** Task instructions **
Retype, word for word, the line holding "Task: Toggle closed captions CC button" and every line below it to the end of the listing. Leave out the pictures.

--- Listed entries ---

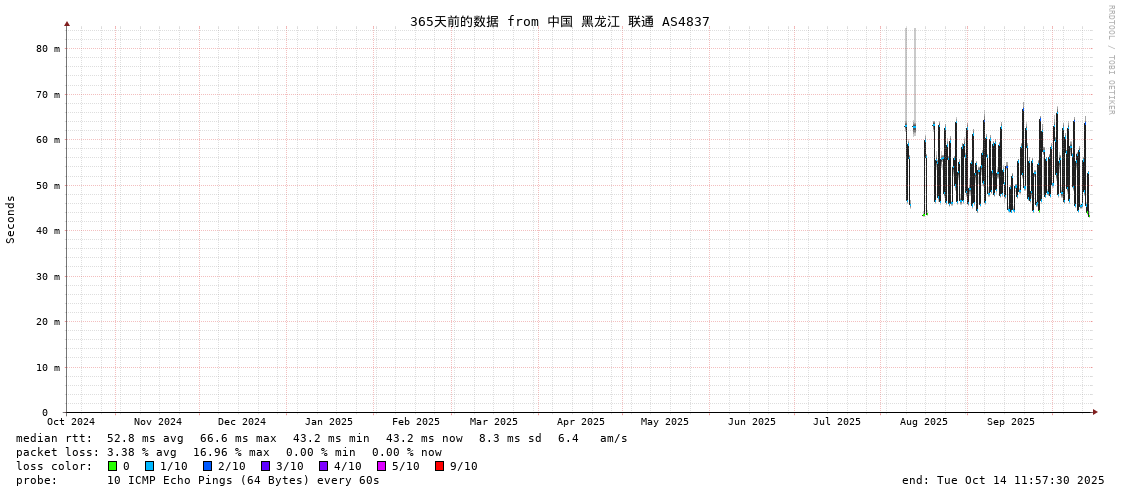This screenshot has height=494, width=1121.
Task: Click the green 0 loss color swatch
Action: [x=113, y=466]
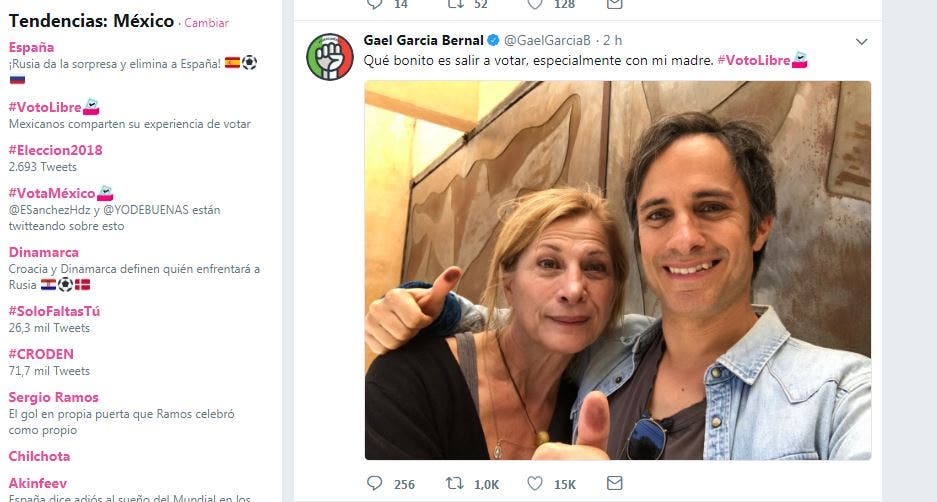Reply to the previous tweet with 14 replies
The image size is (937, 502).
click(x=375, y=4)
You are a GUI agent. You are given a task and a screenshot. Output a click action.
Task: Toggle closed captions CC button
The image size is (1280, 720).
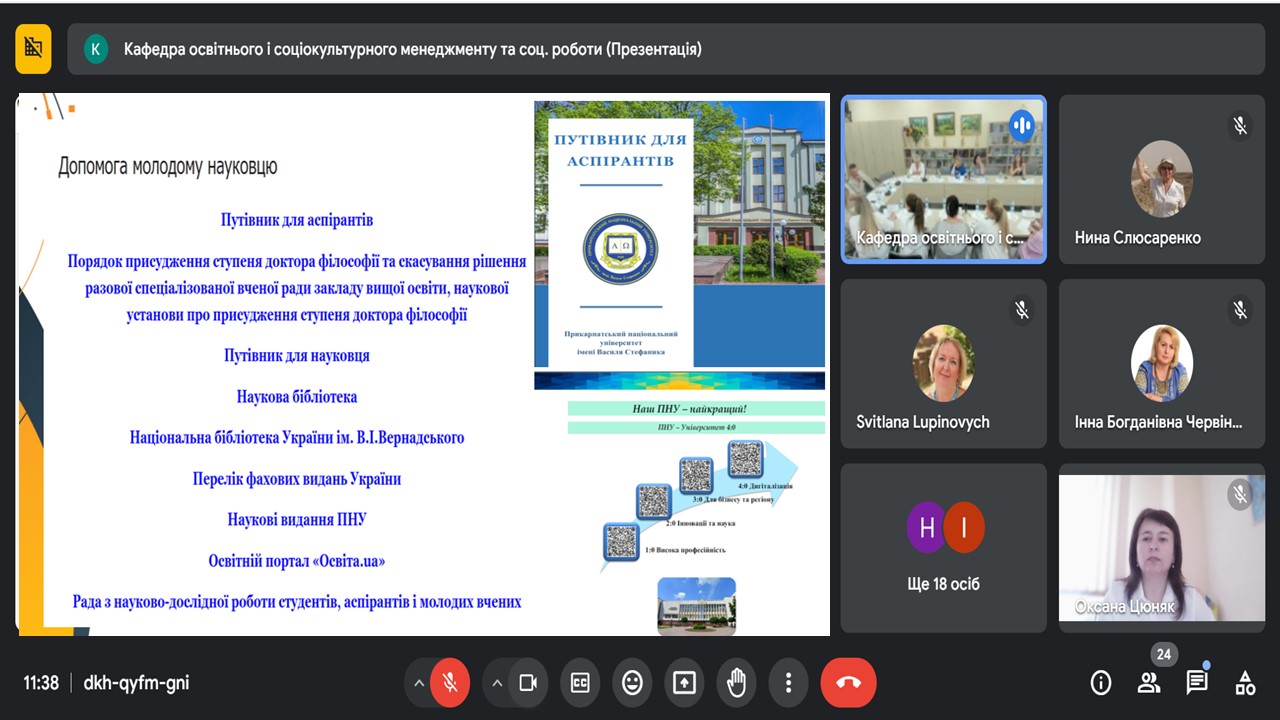tap(580, 683)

---

** Written answer **
Task: Toggle closed captions CC button
The image size is (1280, 720).
tap(580, 683)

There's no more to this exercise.